Efficient splicing and editing of the GRG SS pre-mRNA. (A) In vitro splicing of GRG SS pre-mRNA and GRG SS pre-mRNA lacking the ECS (Δ20). Splicing products were separated on denaturing polyacrylamide gel. The position of nonspliced pre-mRNA and spliced mRNA is indicated to the right of the gel; exons are represented by boxes and introns by lines. The percentage of splicing is indicated below the gel. (B) Diagram of in vitro splicing efficiency of GRG SS wild type and Δ20 pre-mRNA. Splicing efficiency was plotted against time. Data represents three independent experiments, error bars show standard error of the mean, SEM. (C) GRG SI and GRG SS pre-mRNAs can be edited in vitro by recombinant rADAR2a (A2) as shown by limited primer extension. Position of primer and products corresponding to nonedited, R/G, and -1 edited pre-mRNAs are indicated. Numbers below show the amount of editing in percentage in the different substrates.

FIGURE 3.

DATASET ENTRIES
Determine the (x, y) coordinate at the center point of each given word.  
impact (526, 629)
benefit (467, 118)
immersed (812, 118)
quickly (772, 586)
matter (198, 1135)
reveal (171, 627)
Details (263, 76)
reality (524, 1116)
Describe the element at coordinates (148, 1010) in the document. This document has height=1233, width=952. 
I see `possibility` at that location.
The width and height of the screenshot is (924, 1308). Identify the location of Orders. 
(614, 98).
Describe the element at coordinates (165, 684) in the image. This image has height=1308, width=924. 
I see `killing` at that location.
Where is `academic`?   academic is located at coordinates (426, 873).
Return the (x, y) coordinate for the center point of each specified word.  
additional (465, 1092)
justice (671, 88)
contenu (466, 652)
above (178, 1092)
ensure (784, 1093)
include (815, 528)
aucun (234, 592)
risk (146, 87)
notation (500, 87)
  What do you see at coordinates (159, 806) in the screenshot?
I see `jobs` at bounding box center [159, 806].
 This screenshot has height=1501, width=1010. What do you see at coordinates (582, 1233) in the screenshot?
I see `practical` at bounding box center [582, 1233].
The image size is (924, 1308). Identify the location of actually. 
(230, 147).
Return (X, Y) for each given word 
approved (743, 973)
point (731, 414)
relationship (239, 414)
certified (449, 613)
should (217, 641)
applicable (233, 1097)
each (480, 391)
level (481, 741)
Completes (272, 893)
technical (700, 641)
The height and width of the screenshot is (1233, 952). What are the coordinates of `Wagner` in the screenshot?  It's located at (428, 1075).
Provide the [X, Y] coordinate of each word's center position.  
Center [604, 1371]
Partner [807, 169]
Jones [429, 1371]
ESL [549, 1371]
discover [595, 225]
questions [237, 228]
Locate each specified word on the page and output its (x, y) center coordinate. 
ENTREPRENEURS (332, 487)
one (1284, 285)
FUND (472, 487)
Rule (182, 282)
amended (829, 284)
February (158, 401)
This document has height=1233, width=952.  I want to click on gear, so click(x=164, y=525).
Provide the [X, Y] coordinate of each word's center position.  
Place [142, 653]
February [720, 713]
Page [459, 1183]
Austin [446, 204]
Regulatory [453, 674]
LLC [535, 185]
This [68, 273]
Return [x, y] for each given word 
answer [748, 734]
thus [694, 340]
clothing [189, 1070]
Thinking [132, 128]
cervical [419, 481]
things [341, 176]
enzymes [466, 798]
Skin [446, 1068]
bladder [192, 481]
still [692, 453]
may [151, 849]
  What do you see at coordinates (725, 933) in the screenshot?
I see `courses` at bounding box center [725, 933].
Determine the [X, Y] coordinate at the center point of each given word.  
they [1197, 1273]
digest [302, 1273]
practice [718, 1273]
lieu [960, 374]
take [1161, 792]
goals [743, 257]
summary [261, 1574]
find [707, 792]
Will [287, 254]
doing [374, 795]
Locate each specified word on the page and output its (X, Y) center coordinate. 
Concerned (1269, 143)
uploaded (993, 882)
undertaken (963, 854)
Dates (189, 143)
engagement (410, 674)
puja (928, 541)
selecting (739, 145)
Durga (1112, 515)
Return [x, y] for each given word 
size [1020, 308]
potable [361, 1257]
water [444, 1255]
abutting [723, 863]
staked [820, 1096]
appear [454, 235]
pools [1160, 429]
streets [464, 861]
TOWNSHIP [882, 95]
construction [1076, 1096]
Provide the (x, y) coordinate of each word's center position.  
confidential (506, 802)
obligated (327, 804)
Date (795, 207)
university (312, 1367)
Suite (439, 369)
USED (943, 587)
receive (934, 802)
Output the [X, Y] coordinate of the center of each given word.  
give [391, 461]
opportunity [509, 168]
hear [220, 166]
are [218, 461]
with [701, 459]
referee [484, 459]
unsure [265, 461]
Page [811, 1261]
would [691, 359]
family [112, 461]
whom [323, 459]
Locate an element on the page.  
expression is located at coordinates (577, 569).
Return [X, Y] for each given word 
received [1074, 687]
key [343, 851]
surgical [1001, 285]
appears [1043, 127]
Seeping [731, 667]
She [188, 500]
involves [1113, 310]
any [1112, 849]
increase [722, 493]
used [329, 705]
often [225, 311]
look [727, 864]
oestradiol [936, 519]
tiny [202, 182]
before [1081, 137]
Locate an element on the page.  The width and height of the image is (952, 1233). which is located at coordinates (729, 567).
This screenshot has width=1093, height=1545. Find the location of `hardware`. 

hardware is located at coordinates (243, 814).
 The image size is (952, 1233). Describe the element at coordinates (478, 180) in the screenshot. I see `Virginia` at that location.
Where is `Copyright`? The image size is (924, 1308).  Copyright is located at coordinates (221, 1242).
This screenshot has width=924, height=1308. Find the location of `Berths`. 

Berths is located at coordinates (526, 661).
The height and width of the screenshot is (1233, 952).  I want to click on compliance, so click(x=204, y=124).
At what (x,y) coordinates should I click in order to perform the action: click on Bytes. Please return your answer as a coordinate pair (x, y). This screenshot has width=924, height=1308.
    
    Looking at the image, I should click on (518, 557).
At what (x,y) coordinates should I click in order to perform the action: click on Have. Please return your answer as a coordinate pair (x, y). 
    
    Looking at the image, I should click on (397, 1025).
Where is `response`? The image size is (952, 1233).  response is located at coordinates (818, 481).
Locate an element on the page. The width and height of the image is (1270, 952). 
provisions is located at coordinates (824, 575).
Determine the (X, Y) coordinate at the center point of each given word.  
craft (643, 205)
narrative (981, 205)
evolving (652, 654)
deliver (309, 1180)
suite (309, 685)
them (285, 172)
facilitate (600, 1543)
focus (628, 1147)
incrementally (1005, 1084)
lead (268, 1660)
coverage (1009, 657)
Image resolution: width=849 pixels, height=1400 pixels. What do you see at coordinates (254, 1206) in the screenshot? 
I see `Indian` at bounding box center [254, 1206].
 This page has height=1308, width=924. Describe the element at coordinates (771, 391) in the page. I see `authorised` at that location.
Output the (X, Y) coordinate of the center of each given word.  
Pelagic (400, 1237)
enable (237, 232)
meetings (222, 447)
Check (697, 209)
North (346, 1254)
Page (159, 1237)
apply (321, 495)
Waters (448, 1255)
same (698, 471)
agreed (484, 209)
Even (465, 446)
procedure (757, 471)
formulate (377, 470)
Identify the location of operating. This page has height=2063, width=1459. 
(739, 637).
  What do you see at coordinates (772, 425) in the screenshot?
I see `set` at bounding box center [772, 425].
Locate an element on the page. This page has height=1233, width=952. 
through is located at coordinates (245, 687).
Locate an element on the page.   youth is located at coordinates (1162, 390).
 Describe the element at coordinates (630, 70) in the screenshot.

THE TASK
In the figure legend on GRG SS pre-mRNA splicing and editing, which recombinant enzyme edited the GRG SI and GRG SS pre-mRNAs in vitro?

ANSWER TO THE PROBLEM
Recombinant rADAR2a (A2).